───── Information provided

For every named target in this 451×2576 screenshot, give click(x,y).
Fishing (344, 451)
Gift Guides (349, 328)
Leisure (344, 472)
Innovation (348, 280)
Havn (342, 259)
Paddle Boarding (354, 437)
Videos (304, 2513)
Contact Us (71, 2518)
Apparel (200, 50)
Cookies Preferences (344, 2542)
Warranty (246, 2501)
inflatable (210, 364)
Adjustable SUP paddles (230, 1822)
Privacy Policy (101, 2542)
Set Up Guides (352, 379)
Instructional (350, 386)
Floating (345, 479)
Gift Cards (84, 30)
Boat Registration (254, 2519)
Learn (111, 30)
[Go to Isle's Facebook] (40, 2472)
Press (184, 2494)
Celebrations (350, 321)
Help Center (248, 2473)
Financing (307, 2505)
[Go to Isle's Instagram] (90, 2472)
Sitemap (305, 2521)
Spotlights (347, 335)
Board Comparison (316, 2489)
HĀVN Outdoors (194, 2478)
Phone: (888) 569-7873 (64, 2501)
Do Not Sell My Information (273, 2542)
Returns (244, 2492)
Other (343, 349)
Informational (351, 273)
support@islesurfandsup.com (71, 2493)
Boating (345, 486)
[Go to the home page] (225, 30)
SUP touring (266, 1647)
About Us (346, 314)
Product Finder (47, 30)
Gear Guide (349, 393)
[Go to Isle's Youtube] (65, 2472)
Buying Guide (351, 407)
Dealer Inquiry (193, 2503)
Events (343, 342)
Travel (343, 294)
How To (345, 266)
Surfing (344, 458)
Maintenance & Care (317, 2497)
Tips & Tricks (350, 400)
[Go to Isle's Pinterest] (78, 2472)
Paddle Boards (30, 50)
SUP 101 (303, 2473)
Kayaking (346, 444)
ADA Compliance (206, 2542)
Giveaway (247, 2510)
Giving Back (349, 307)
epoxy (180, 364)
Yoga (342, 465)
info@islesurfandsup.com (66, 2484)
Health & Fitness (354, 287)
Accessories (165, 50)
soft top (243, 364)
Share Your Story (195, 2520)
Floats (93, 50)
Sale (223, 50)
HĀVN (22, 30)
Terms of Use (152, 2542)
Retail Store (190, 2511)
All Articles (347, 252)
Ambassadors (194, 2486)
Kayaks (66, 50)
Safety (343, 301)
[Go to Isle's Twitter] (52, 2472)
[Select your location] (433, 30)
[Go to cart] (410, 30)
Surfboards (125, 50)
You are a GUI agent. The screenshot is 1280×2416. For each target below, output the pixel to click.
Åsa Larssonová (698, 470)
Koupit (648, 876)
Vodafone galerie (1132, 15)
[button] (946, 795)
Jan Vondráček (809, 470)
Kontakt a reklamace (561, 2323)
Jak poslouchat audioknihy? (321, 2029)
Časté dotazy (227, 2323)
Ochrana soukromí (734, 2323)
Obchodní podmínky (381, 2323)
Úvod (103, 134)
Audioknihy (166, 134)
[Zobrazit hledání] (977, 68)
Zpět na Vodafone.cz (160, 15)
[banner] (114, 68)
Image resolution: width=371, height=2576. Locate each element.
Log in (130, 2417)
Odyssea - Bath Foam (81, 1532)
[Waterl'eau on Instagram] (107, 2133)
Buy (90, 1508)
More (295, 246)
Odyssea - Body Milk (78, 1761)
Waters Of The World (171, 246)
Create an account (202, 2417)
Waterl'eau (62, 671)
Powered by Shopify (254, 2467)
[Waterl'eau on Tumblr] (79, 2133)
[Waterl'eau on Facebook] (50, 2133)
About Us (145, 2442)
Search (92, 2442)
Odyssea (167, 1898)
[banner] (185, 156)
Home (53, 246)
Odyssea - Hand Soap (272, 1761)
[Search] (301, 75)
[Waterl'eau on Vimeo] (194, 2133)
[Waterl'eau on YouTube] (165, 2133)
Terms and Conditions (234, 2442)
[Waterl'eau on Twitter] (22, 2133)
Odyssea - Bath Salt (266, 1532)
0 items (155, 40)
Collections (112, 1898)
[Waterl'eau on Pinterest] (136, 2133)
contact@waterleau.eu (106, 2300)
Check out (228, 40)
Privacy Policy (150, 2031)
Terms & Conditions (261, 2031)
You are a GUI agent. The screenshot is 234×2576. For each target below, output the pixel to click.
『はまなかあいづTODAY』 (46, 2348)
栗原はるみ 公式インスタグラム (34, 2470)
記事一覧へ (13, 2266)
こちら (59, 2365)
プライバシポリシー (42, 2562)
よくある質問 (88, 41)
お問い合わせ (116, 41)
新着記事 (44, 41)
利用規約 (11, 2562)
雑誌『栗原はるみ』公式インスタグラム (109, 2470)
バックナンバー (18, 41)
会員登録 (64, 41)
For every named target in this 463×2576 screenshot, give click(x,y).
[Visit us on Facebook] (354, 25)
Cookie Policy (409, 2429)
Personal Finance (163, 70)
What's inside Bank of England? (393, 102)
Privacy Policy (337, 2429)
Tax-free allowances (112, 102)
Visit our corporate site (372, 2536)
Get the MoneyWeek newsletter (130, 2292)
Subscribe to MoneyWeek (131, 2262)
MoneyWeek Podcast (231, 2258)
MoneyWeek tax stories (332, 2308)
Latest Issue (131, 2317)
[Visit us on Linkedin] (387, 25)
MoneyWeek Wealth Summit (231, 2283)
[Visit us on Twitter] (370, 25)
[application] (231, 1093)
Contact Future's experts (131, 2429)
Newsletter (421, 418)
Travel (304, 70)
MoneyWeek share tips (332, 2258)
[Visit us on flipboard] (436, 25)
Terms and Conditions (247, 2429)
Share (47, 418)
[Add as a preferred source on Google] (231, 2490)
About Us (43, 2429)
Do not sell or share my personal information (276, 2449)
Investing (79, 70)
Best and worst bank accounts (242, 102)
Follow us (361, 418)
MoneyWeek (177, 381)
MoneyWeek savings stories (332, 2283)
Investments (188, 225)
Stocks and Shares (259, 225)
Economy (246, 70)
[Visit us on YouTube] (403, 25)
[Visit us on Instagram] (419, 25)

──────────

Your instructions: Reproduce word for word the lines of the records above, beginning at the first and ending with the line where "Instructional (350, 386)" appears, and nothing past it.

Output below:
For every named target in this 451×2576 screenshot, give click(x,y).
Fishing (344, 451)
Gift Guides (349, 328)
Leisure (344, 472)
Innovation (348, 280)
Havn (342, 259)
Paddle Boarding (354, 437)
Videos (304, 2513)
Contact Us (71, 2518)
Apparel (200, 50)
Cookies Preferences (344, 2542)
Warranty (246, 2501)
inflatable (210, 364)
Adjustable SUP paddles (230, 1822)
Privacy Policy (101, 2542)
Set Up Guides (352, 379)
Instructional (350, 386)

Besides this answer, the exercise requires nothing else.